和菓子屋の前を通りかかると、桜餅と並んでいる「うぐいす餅」が目に入った。
今年は既に、うぐいす餅をいただいていたため、視界の端にその姿を捉えつつ店の前を通り過ぎた。
鶯(うぐいす)は、先人たちの時代から春を知らせてくれる春告げ鳥として親しまれており、
日本の四季を大切に扱う和菓子の世界では早春を表す和菓子として
この鶯(うぐいす)を模した「うぐいす餅」が年末辺りから3月頃まで店頭に並ぶ。
うぐいす餅は、地域色が現れる和菓子でもあるのだけれど、
一般には、餡を求肥(ぎゅうひ)包み、青大豆のきな粉をまぶしたものを、
うぐいす餅と呼ぶことが多いように思う。
青大豆は収穫量が少なく希少価値が高いそうで、
うぐいす餅に使われる、ほんのりと緑がかった青大豆の黄な粉は、
「うぐいすきな粉」という別名で呼ばれることもあるのだと、和菓子店で教えていただいたことがある。
地域色が現れる和菓子であることから「うぐいす餅」の由来は諸説あるのだけれど、
豊臣秀吉が命名した和菓子だという説を一番多く見聞きするように思う。
秀吉には弟がいたのだけれど、
弟は、兄を城へ招いて、おもてなしの茶会を開くことにしたのだそう。
その茶会の席で兄に振舞うお菓子は、兄があっと驚くような、喜ぶようなものが良いと考え、
そのようなお菓子を作るよう、菊谷治兵衛という菓子職人に命じたという。
秀吉は、菊谷治兵衛が献上したお菓子をとても気に入り、
そのお菓子を「うぐいす餅」と名付けたのだそう。
うぐいす餅と言えば、ポピュラーな和菓子のひとつで、どこでも口にすることができるけれど、
この菊谷治兵衛が献上した「うぐいす餅」は、
今でも奈良県にある老舗和菓子屋「本家菊屋」で「御城之口餅」と言う名で販売されている。
歴史ある和菓子の世界をのぞくとき、秀吉の名に触れる機会が多いため、
私は密かに、秀吉は、今で言う“スイーツ男子”のはしり、だったのかもしれないと思っていたりもする。

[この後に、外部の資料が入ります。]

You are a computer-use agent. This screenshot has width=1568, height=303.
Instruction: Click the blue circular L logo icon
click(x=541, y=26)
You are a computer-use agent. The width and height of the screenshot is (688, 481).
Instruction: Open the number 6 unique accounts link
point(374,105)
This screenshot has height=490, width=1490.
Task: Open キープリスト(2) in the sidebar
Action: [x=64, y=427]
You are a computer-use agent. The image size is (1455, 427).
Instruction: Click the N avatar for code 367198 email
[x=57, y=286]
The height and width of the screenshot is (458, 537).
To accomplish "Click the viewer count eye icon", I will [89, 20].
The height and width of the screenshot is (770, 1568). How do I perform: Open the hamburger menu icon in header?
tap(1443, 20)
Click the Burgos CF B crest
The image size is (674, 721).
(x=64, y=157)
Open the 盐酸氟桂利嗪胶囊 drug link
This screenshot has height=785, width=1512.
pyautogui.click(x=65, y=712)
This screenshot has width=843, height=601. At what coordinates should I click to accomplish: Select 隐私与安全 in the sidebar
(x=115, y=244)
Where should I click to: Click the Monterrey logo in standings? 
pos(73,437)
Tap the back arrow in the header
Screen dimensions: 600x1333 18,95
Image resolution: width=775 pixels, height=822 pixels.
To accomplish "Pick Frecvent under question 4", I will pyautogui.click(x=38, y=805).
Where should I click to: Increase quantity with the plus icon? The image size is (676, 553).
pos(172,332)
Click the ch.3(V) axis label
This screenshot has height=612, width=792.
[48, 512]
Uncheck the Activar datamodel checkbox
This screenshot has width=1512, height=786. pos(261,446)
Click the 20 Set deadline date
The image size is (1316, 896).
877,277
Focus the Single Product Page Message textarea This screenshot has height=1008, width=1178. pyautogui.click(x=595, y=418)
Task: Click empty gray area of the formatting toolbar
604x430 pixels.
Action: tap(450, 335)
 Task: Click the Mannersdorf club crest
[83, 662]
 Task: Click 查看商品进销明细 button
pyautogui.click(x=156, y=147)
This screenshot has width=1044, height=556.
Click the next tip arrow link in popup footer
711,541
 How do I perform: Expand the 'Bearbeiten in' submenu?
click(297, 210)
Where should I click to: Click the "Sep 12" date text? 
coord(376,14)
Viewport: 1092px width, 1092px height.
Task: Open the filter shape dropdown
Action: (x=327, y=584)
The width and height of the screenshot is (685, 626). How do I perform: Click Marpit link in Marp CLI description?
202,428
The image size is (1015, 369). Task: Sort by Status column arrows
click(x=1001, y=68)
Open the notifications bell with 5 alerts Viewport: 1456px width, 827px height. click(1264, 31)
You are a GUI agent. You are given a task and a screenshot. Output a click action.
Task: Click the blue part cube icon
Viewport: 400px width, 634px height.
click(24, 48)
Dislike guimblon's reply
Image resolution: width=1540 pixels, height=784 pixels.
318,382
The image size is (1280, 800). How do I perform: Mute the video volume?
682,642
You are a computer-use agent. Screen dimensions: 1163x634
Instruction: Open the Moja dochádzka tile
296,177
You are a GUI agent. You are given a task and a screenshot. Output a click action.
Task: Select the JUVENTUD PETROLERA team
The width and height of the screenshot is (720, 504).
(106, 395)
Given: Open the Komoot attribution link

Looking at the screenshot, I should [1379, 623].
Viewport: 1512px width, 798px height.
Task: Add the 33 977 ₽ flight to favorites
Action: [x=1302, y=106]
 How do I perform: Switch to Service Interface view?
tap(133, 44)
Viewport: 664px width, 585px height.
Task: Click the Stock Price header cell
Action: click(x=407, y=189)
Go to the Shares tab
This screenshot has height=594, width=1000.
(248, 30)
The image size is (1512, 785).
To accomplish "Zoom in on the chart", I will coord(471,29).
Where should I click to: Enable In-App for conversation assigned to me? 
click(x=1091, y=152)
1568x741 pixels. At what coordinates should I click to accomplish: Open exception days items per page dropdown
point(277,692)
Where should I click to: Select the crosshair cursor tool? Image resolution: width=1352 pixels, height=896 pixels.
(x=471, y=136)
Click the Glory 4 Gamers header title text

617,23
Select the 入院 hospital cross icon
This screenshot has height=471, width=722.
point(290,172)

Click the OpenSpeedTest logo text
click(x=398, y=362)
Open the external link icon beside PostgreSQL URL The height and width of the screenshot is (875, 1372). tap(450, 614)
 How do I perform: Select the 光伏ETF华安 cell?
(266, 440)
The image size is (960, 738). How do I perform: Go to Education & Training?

うぐいす餅と言っても、その味や見た目は、お店や地域によって様々。
うぐいす餅の時季もあと少しですので、甘いものがお嫌いでなければ、
春の楽しみのひとつとして「うぐいす餅」の食べ比べ、などを楽しんでみるのはいかがでしょう。
そして、私たちは鶯のことを緑色の鳥だと思っていることが多いけれど、
鶯は茶色がかった鳥で、鮮やかな黄緑色をした鳥はメジロであることも、お伝えして本日はお開きとさせていただきます。
いつもこちらへ足を運んでくださる皆さん、ありがとうございます。